Dialogue Control by FST

Try Dialogue Control by FST #

Upon working voice recognition and speech synthesis, you can start creating a voice responses. Let’s try writing a simple voice response scenario using FST script (.fst).

Please complete the setup for voice recognition and speech synthesis before start.

What is FST? #

MMDAgent-EX offers a finite-state machine based interaction management. It defines how to act with the messages sent by the modules. The definision file is “.fst”, which defines sequencial input-to-output message translation as a form of FST (finite state transducer).

It consists of a set of states and transitions, in which each transition defines input-output actions to define a course of dialogue. In this page we provide a simple overview and example as follows.

To know all the specifications and format of FST, please see the reference format explanation.

Basic Form #

In .fst, each line defines one transition from state to state, which consists of space-separated fields: (1) source state name, (2) destination state name, (3) input message matching pattern, and (4) output message. The following example shows an action that “at state Hoge, If the KEY|1 message comes, issue a message SYNTH_START|0|..., and move to the state Foo”. All .fst files have the initial state ‘0’ and starts with the state.

Hoge Foo  KEY|1 SYNTH_START|0|slt_voice_normal|Hello!

Multiple Actions #

You can define everal actions for different conditions in the same source state. When specified, they are evaluated in the state at run time and the one whose condition is met is executed. For example, if you define actions as follows, it waits for the input of KEY|1 and KEY|2 on state Hoge, and performs corresponding action when either comes.

Hoge Foo  KEY|1 SYNTH_START|0|slt_voice_normal|Hello!
Hoge Foo  KEY|2 SYNTH_START|0|slt_voice_normal|How are you?

::::

▶ _Directions_:
According to the FST dialogue control text, what is the initial state of every .fst file?

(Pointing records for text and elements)
::::

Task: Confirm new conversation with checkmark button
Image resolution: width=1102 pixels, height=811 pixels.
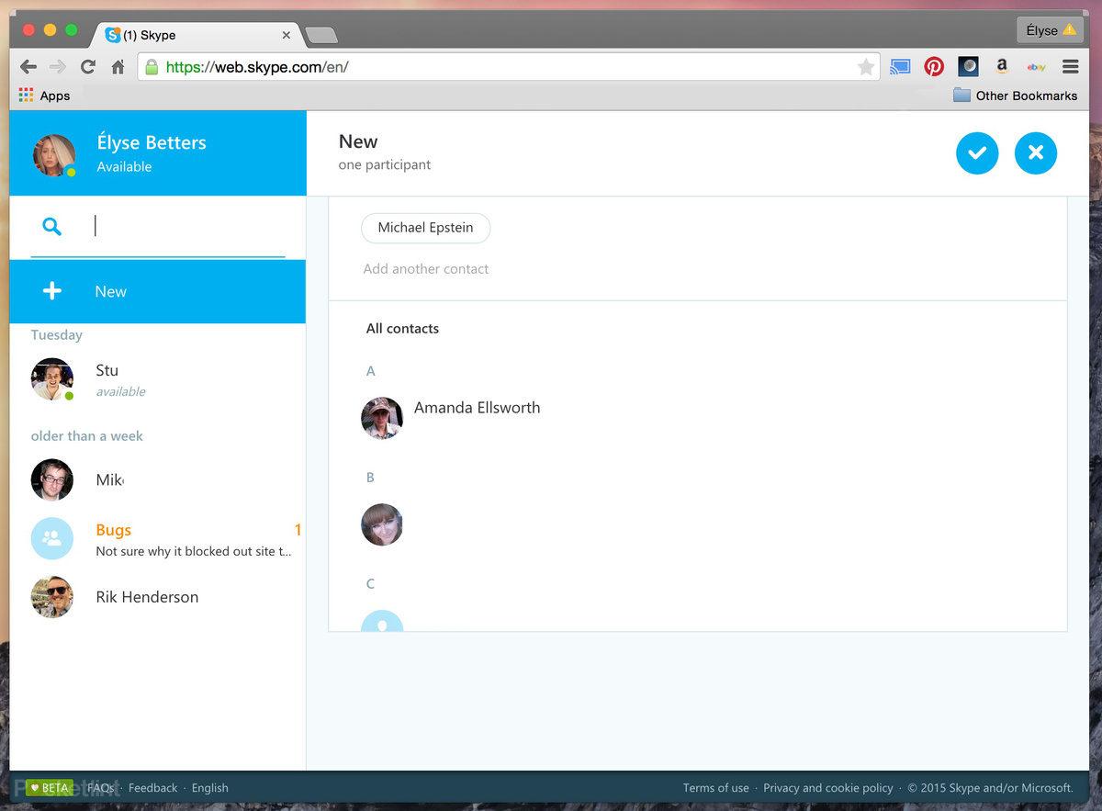Action: pos(976,153)
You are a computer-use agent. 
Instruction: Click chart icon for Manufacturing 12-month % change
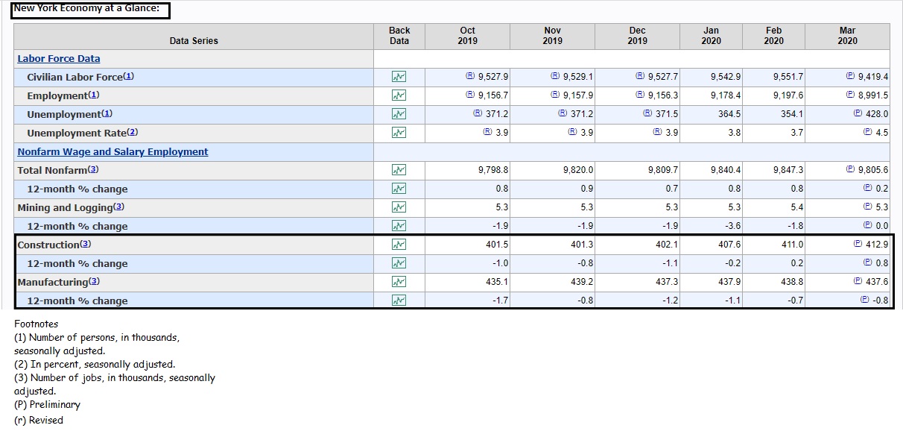coord(399,301)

::::

▶ _Task solution_:
Every .fst file has the initial state '0' and starts with that state.